The proposal is timely since learning-based methods have recently attracted the attention of the scientific community to fully exploit HPC hardware and the abundance of data, demanding new unifying concepts to address grand challenges. For this reason, we aim to study these methods along three main directions organized in three main objectives:
MO1: Advanced computational and control methods for multi-scale agent systems
MO2: Intelligent particle methods in machine learning and inverse problems for large data
MO3: Artificial intelligence and data-driven models for socio-economic phenomena
In MO1 optimal control problems are investigated for interacting agent systems in a multi-scale framework. To break the “curse of dimensionality”, efficient numerical strategies are developed for the synthesis of feedback controls based on supervised-learning techniques and employing fast-stochastic algorithms for the simulation of state and adjoint dynamics. Applications of the derived methods are studied in the context of transportation systems (UAV, traffic, and pedestrian flow) to improve mobility and safety protocols. MO2 is focused on the derivation of learning and filtering methods based on interacting agent systems.

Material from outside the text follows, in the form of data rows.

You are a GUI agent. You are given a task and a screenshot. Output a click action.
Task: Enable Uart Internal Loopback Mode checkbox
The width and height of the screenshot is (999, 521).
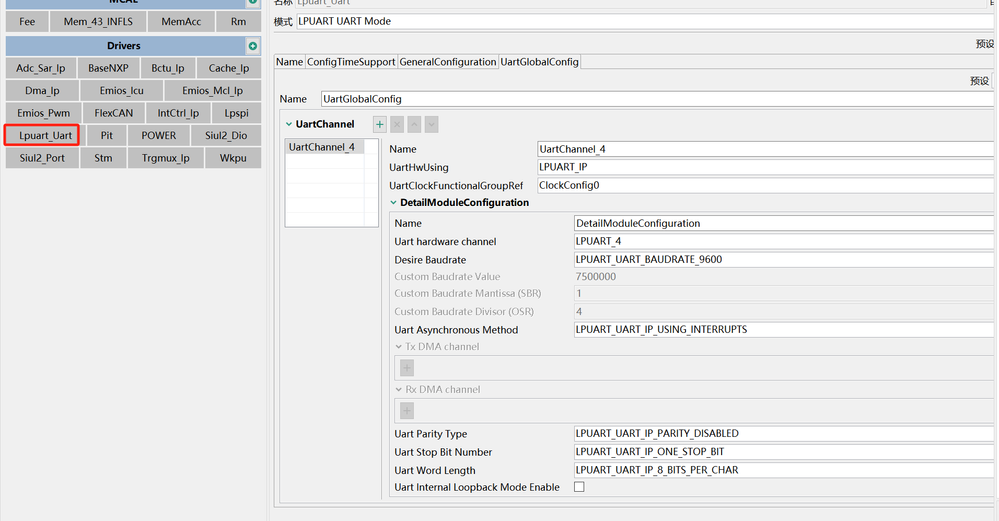click(579, 487)
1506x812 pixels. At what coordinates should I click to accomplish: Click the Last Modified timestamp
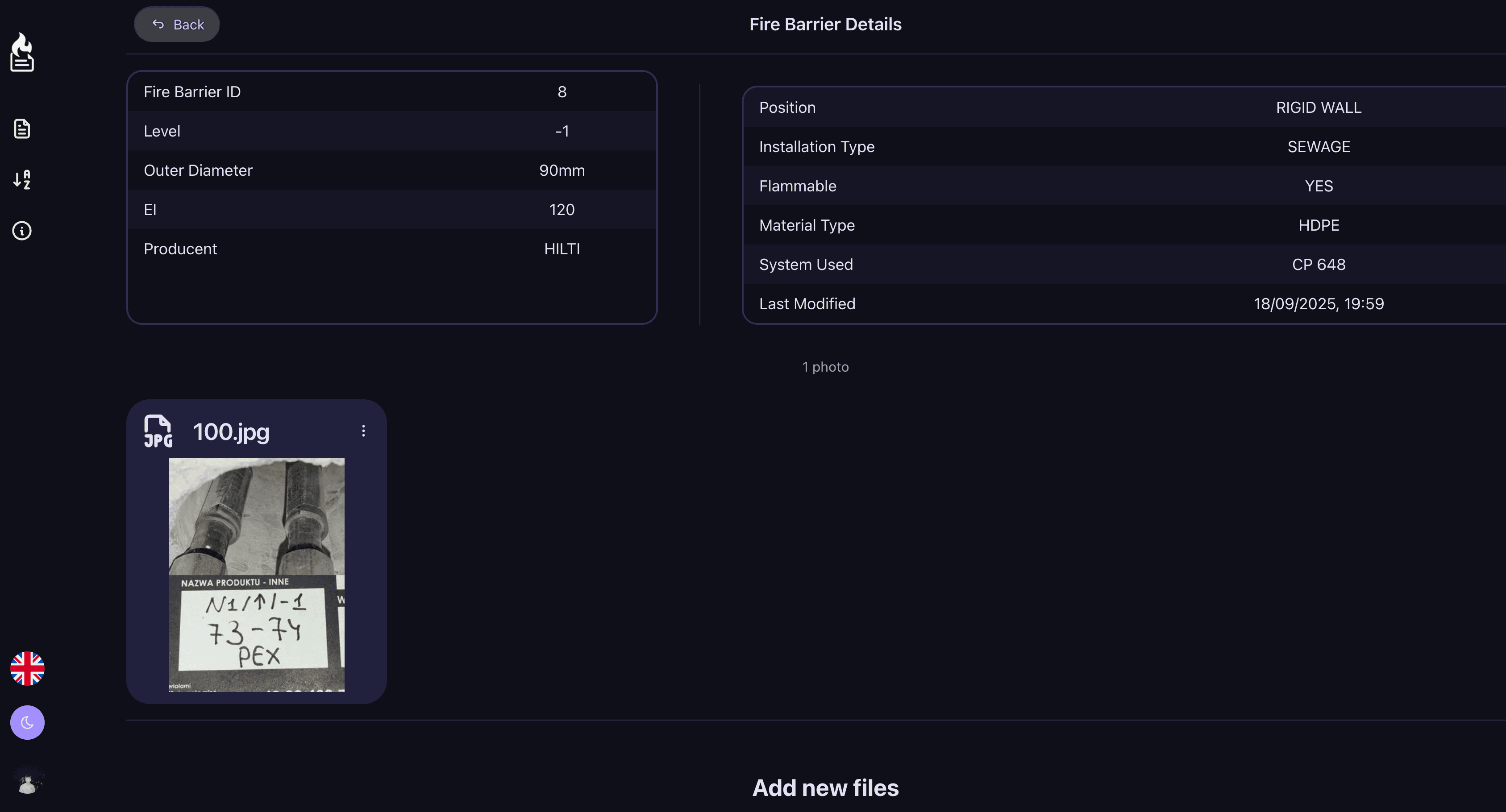pos(1319,303)
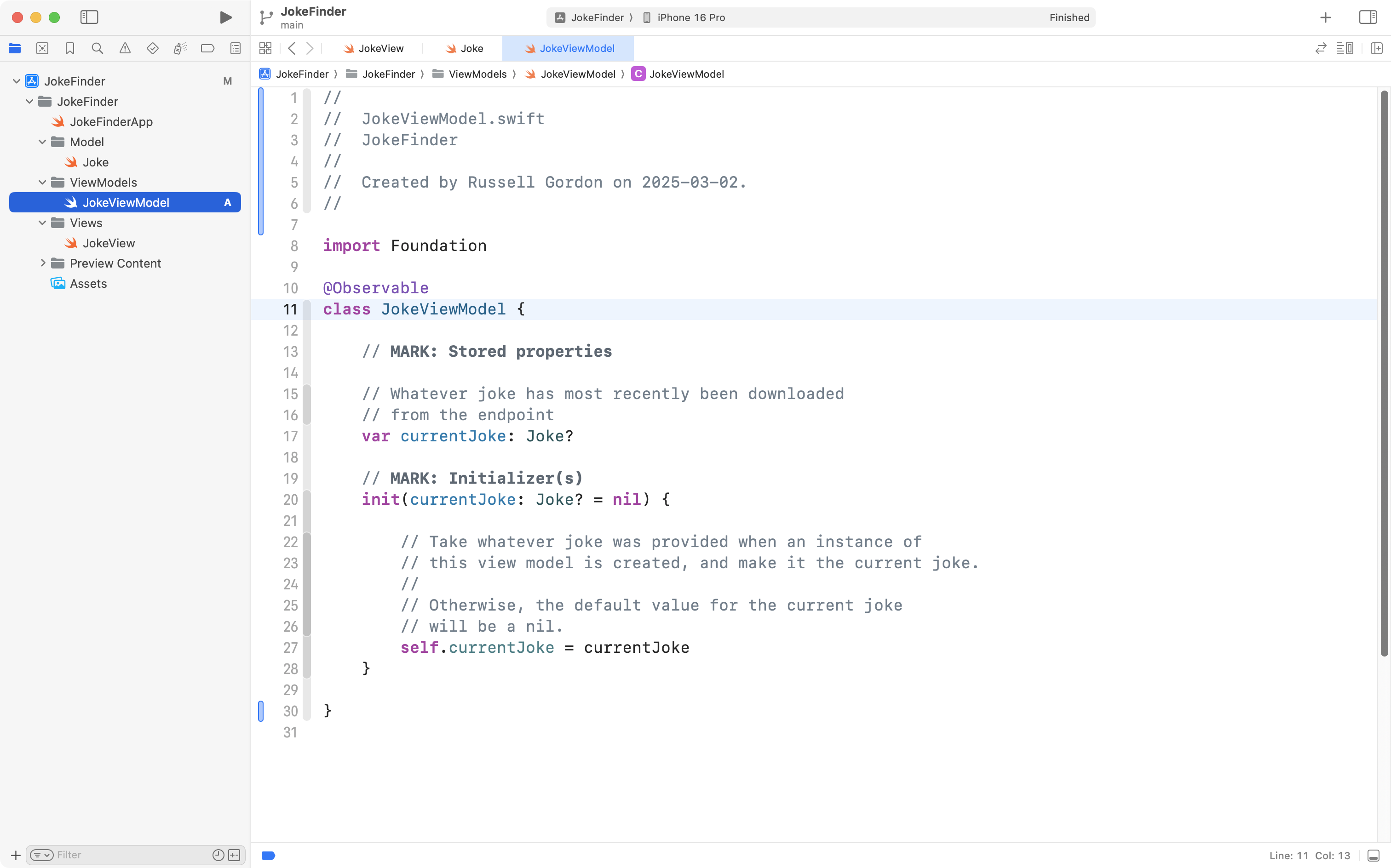
Task: Toggle the navigator sidebar visibility
Action: (89, 18)
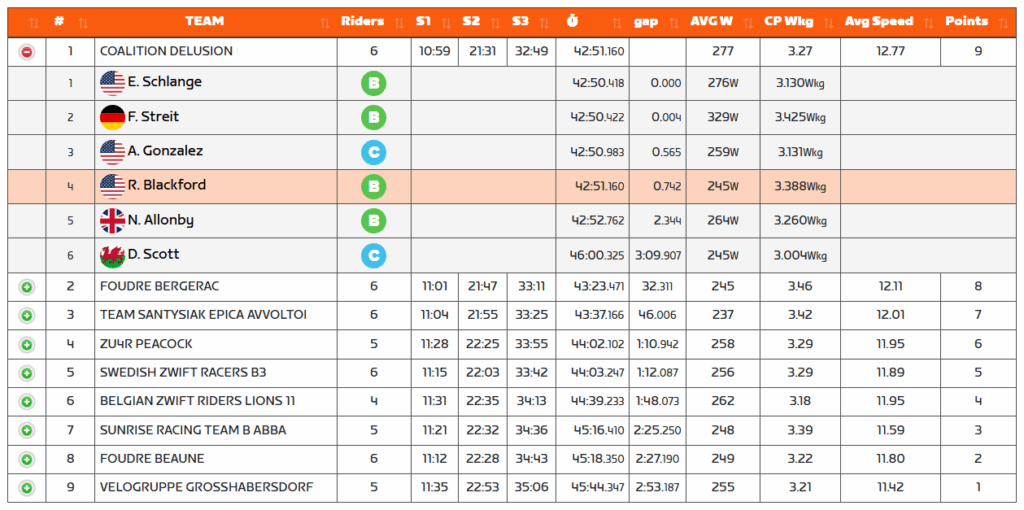Open rider N. Allonby's name link
This screenshot has width=1024, height=510.
(161, 220)
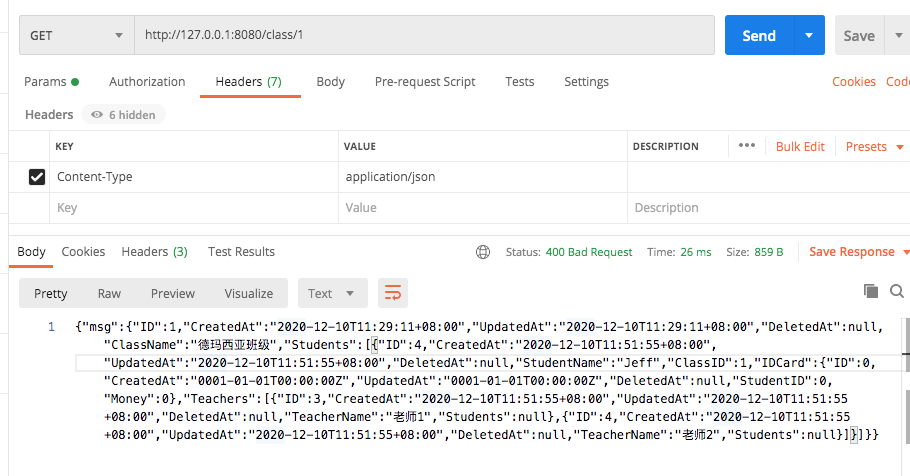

Innovative algorithms based on intelligent units able to cooperate to achieve a common goal are developed for the identification of uncertain systems and global optimization problems. Hence, these methodologies are used to obtain a substantial improvement in the speed-up of the training phase of machine learning problems, such as deep neural networks. Finally, data-driven models for applications in socio-economy and fast simulations are the core activity of MO3. Physics-informed neural networks (PINNs) are employed as an intelligence system for robust predictions of social dynamics, with particular emphasis on opinion formation in social media, wealth inequalities, and infectious disease emergence. Simultaneously, the improvement of HPC in terms of energy consumption is studied by modelling processor interactions with data from real supercomputers. In both directions, methodologies of MO1 and MO2, as well as model reduction techniques, will be of paramount importance to enhance the training phase of PINNs, and the performances of HPC architectures.
This is a project in collaboration with University of Ferrara, University of La Sapienza, Roma and University of Ca' Foscari, Venice.